Midwest Today, March 1994
In a 575-page book released recently by the Macmillan Publishing Co., entitled "The Five Gospels: What Did Jesus Really Say?" the authors contend the following:
John Dominic Crossan, a co-founder of the Jesus Seminar in 1985 and professor of Biblical studies at DePaul University in Chicago, says that "The image that comes out of our work is not a Jesus who was an apocalyptic visionary as much as he was a social revolutionary." He claims Jesus did not even say about 80-percent of the words attributed to him in the gospels of Matthew, Mark, Luke and John.
"I find this hard to believe," counters Rev. Ed Duncan, pastor of the Farmington (MI.) First United Methodist Church. "Most people of faith will continue to use the Bible and will continue to find most of the sayings of Jesus very helpful in confronting life today."
Crossan's co-chairman, Robert Funk, said the new image of Jesus that the group found was "an itinerant sage. He wandered around and had no permanent address as far as we can tell.
"He seems to have been a social radical and he had a sense of humor," Funk insists. "He seems to have said a lot of things with a twinkle in his eye, like telling people that they should not be concerned about the speck in their neighbor's eye when they've got a whole timber stuck in their own."

* [Instruction A]: Restate word for word the passage of the article between "Midwest Today, March" and "Luke and John.", inclusive.
* [Instruction B]: At which university was John Dominic Crossan a professor of Biblical studies, according to the article?
The material after this point comes from a separate source, not the article.

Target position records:

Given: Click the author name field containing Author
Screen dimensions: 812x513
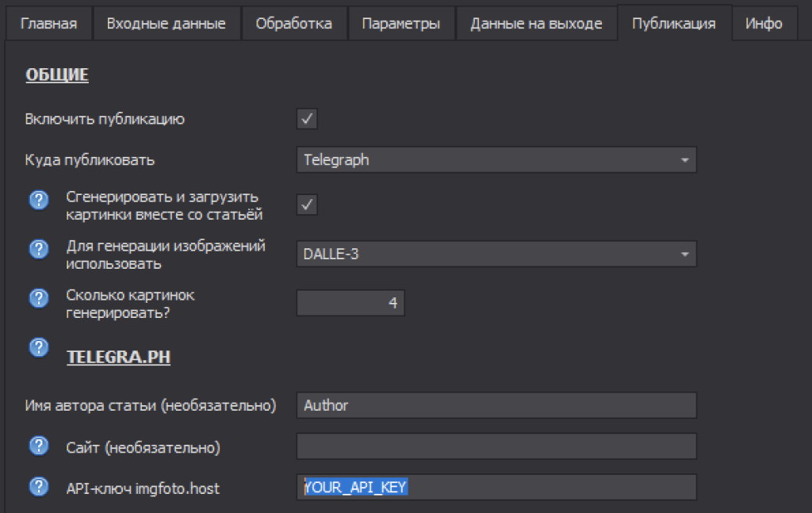Looking at the screenshot, I should (x=496, y=405).
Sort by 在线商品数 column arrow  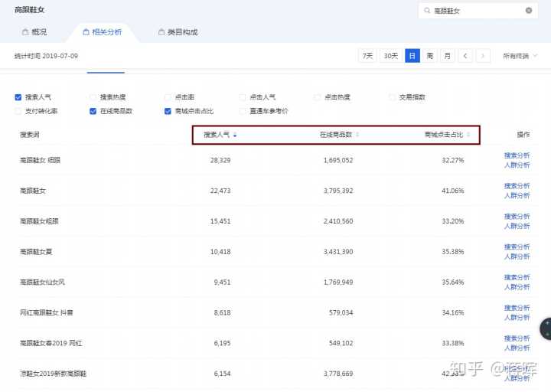click(x=357, y=135)
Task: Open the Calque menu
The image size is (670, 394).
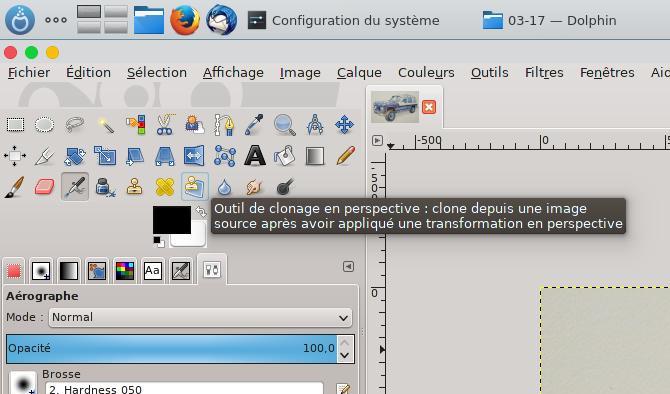Action: 359,73
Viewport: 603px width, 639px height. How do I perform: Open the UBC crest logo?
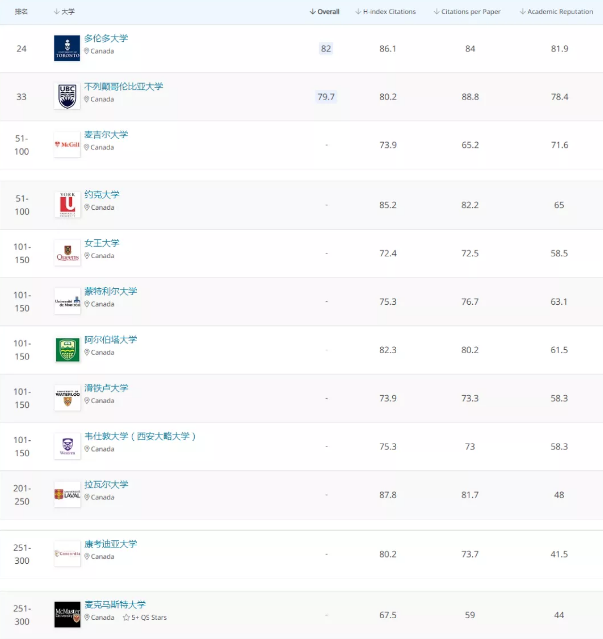tap(67, 96)
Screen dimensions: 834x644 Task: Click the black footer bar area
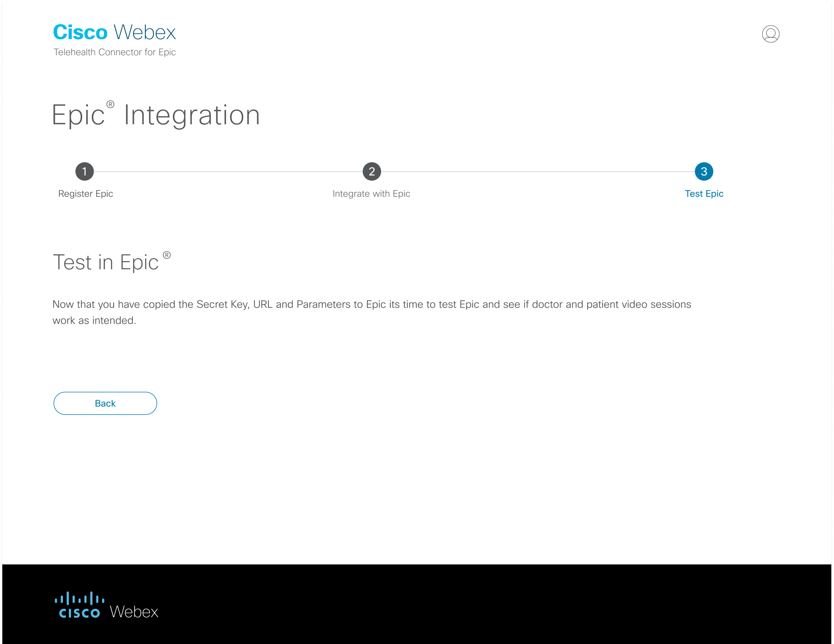pyautogui.click(x=417, y=604)
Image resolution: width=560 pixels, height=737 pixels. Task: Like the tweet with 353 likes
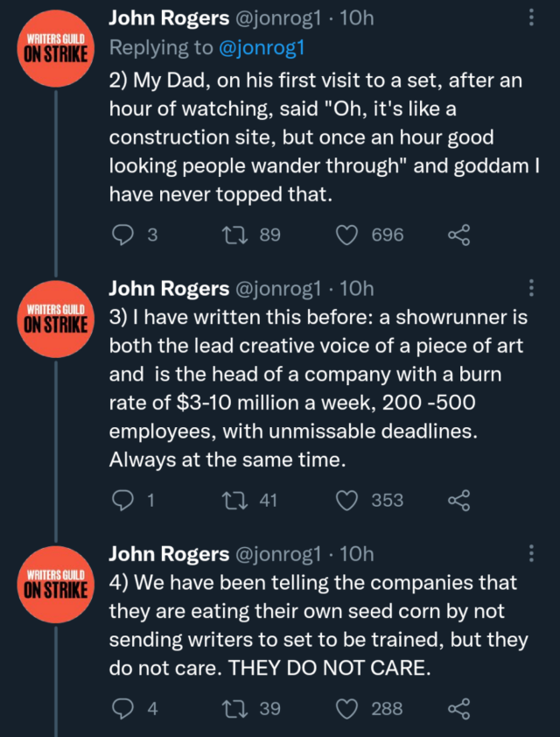click(x=348, y=500)
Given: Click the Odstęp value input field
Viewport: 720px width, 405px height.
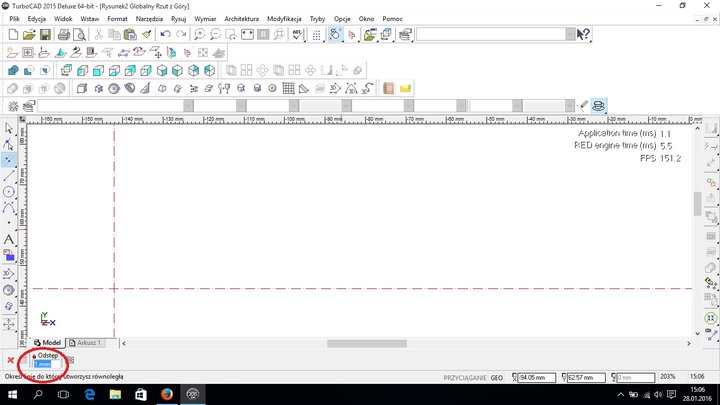Looking at the screenshot, I should pos(47,363).
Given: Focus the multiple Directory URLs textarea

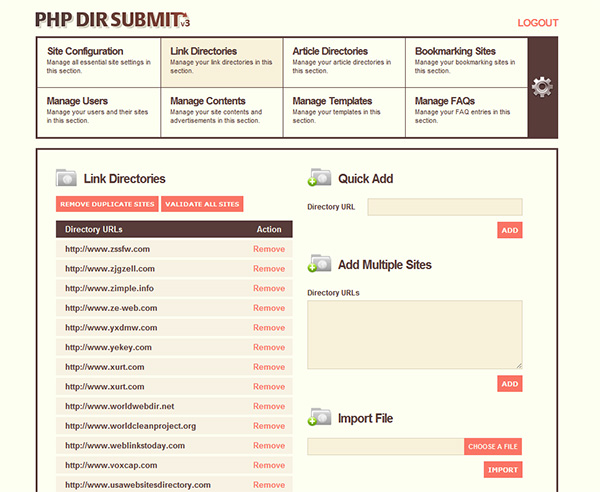Looking at the screenshot, I should point(414,335).
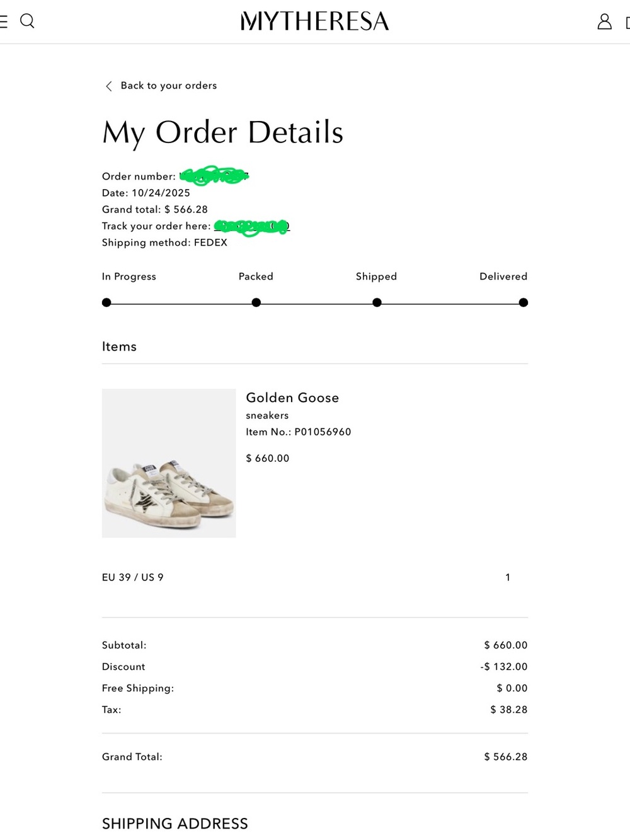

* [Answer A]:
Midwest Today, March 1994
In a 575-page book released recently by the Macmillan Publishing Co., entitled "The Five Gospels: What Did Jesus Really Say?" the authors contend the following:
John Dominic Crossan, a co-founder of the Jesus Seminar in 1985 and professor of Biblical studies at DePaul University in Chicago, says that "The image that comes out of our work is not a Jesus who was an apocalyptic visionary as much as he was a social revolutionary." He claims Jesus did not even say about 80-percent of the words attributed to him in the gospels of Matthew, Mark, Luke and John.

* [Answer B]: DePaul University in Chicago.